====== MATERIAL
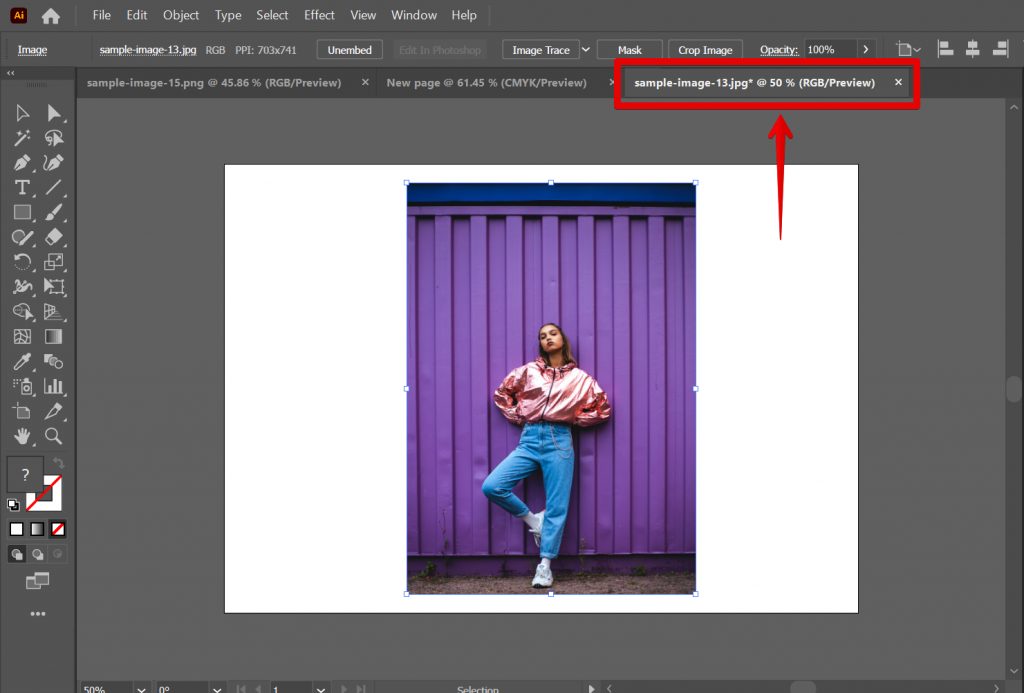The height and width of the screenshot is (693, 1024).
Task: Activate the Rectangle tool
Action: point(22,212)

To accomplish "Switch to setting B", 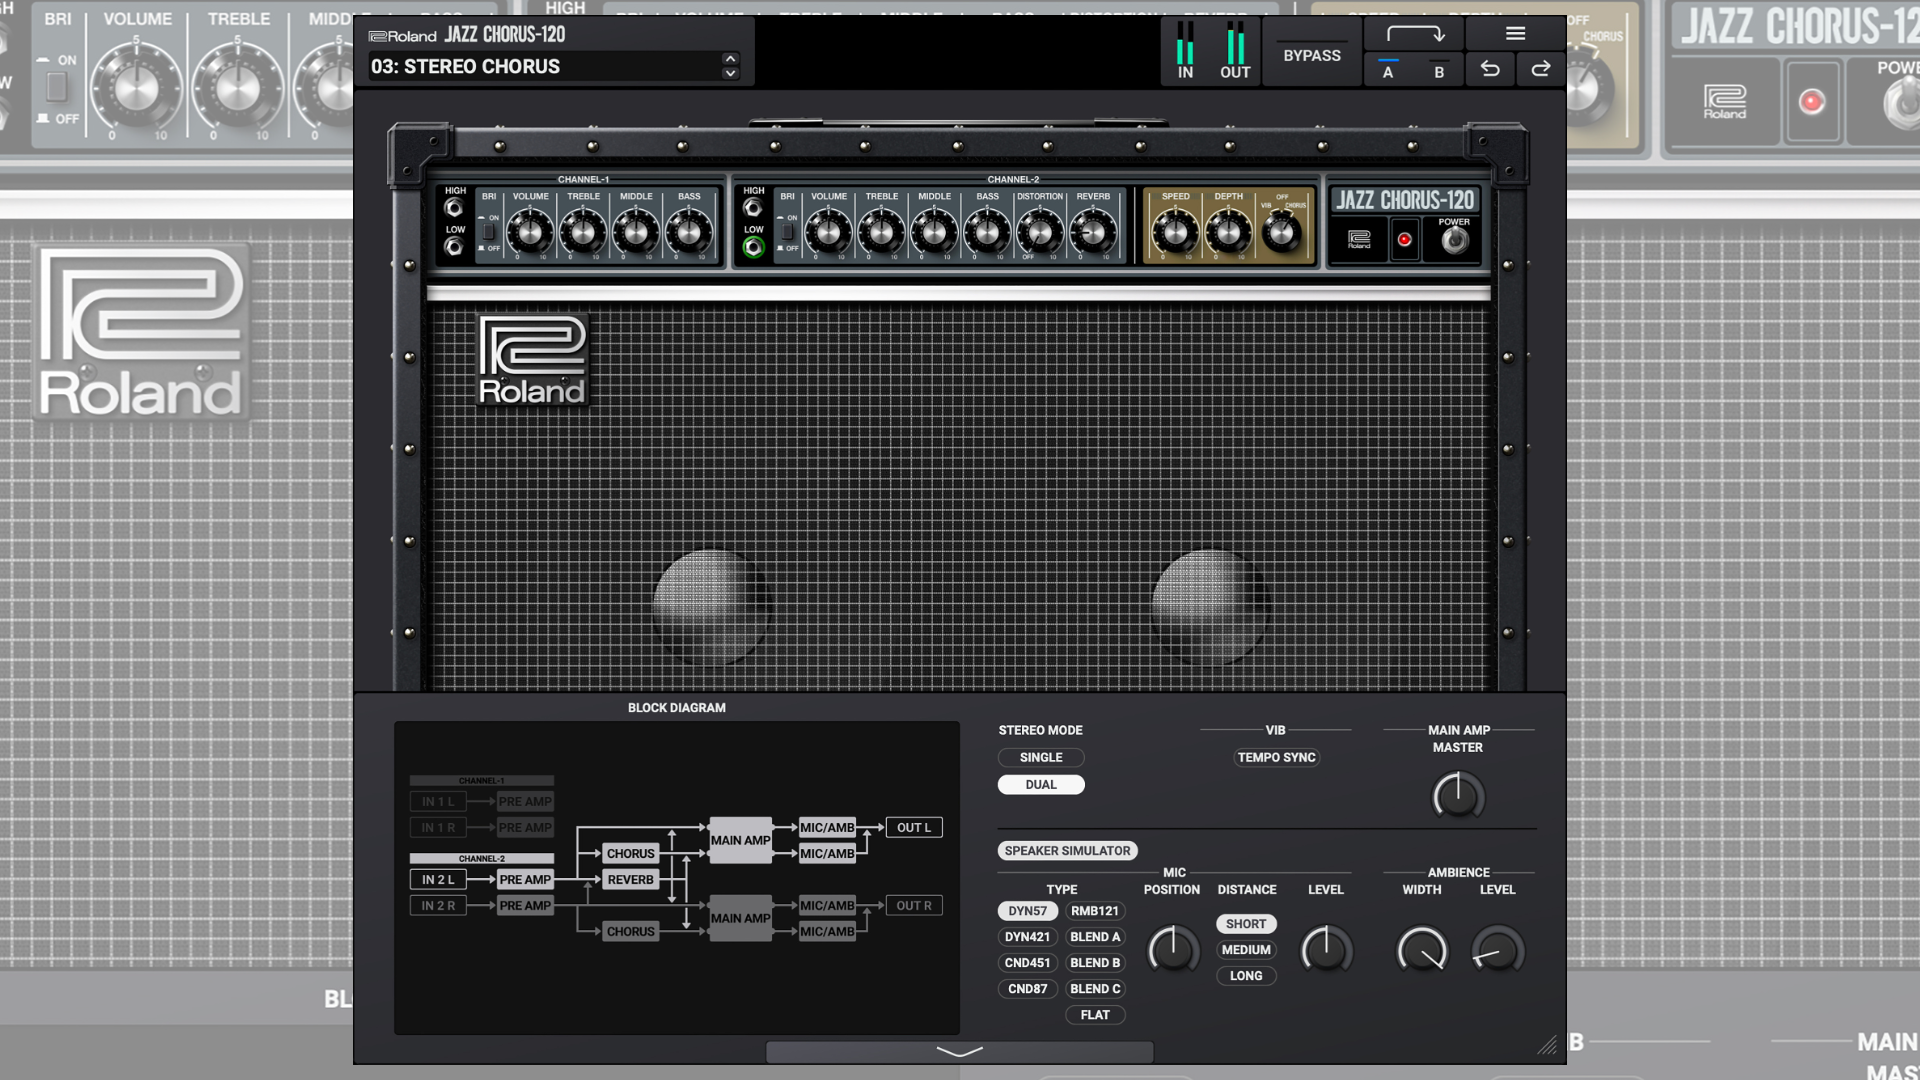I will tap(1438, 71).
============
====== MATERIAL
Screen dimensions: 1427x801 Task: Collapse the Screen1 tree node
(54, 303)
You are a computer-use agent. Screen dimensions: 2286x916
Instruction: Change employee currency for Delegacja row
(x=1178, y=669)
============
====== MATERIAL
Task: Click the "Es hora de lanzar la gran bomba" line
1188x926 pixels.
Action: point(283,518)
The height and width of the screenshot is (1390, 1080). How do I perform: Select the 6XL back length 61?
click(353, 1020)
============
:: INSTRUCTIONS TO FOLLOW ::
Convert the lines starting at the one containing "The height and width of the screenshot is (1390, 1080)." and ending at the one containing "click(353, 1020)" into a JSON list of strings, one string per line, with blank lines left out.

:: SOLUTION BELOW ::
[
  "The height and width of the screenshot is (1390, 1080). How do I perform: Select the 6XL back length 61?",
  "click(353, 1020)"
]